→ Görev Listesi
(A) Sulh konulu metinde davalı vekilinin ilk derece mahkemesinin karar tarihinden sonra sunduğu dilekçe hangi tarihi taşımaktadır?
(B) Sulh konulu metnin "Davalı vekili tarafından" ifadesinden "verilmesi talep edilmiştir." ifadesine kadar uzanan kısmını, bu ifadeler de dahil olmak üzere aynen aktarın.
(C) Sulh konulu metnin devamını, son cümlesinden sonrasını sürdürerek yazın.

→ Okuma Metni
================

Davalı vekili tarafından ilk derece mahkemesinin karar tarihinden sonra sunulan 21.02.2022 tarihli dilekçe ile; davacı tarafla yapılan sulh anlaşması neticesinde ekli ibraname gereğince davacı taraf ile sulh olunduğu, vekalet ücreti ve yargılama gideri talepleri bulunmadığı belirtilerek davada karar verilmesine yer olmadığına karar verilmesi talep edilmiştir.
“6100 sayılı HMK’nun 314. maddesi “Sulh, hüküm kesinleşinceye kadar her zaman yapılabilir. (2)(Ek:22/7/2020-7251/30 md.) Sulh, hükmün verilmesinden sonra yapılmışsa, taraflarca kanun yoluna başvurulmuş olsa dahi, dosya kanun yolu incelemesine gönderilmez ve ilk derece mahkemesi veya bölge adliye mahkemesince sulh doğrultusunda ek karar verilir. (3)(Ek:22/7/2020-7251/30 md.) Sulh, dosyanın temyiz incelemesine gönderilmesinden sonra yapılmışsa, Yargıtay temyiz incelemesi yapmaksızın dosyayı sulh hususunda ek karar verilmek üzere hükmü veren mahkemeye gönderir” düzenlemesini içermektedir.

================

→ Ham Veri
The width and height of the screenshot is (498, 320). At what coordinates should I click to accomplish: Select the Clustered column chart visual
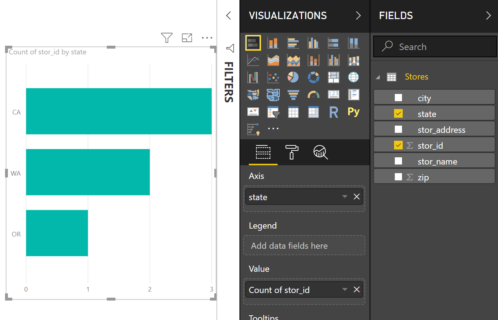point(313,42)
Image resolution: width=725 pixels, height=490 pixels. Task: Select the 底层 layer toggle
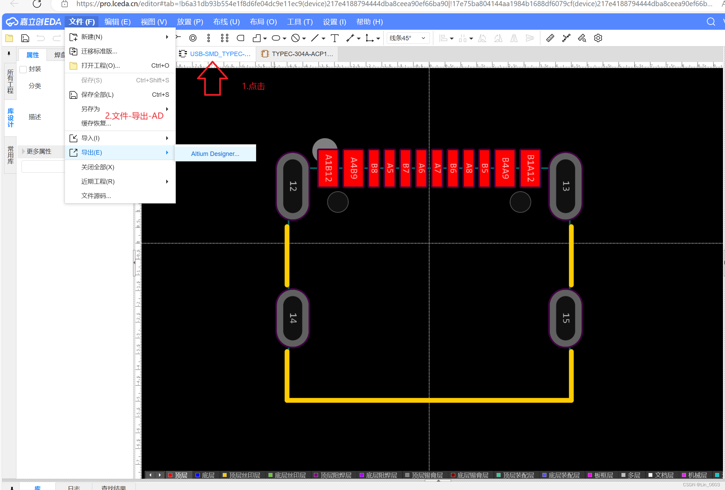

================

→ Görevlerin Yanıtları
(A) 21.02.2022 tarihini taşımaktadır.

(B)
Davalı vekili tarafından ilk derece mahkemesinin karar tarihinden sonra sunulan 21.02.2022 tarihli dilekçe ile; davacı tarafla yapılan sulh anlaşması neticesinde ekli ibraname gereğince davacı taraf ile sulh olunduğu, vekalet ücreti ve yargılama gideri talepleri bulunmadığı belirtilerek davada karar verilmesine yer olmadığına karar verilmesi talep edilmiştir.

(C)
Dosyanın istinaf incelemesine gönderilmesinin ardından sulh sözleşmesi gereği tarafların sulh oldukları, 10.02.2022 tarihli ibranamenin dosyaya sunulduğu anlaşılmaktadır.
Buna göre tarafların ilk derece mahkemesinin karar tarihinden sonra sulh oldukları sulh kapsamında davacıların talep etmiş olduğu trafik kazasından kaynaklı yaralanma sebebi ile uğramış olduğu zararın davalı sigorta şirketi tarafından karşılandığı, yine davacıların bu dava sebebi ile yapmış olduğu yargılama gideri ve vekalet ücretinin de sulh kapsamında davacı vekiline ödendiği, davacı vekilinin de bu ödemeyi kabul ederek sulh kapsamında karar verilmesini talep eden dilekçe sunduğu, davalı vekilinin müvekkili lehine vekalet ücreti ve yargılama gideri talepleri bulunmadığını bildirdiği anlaşılmıştır.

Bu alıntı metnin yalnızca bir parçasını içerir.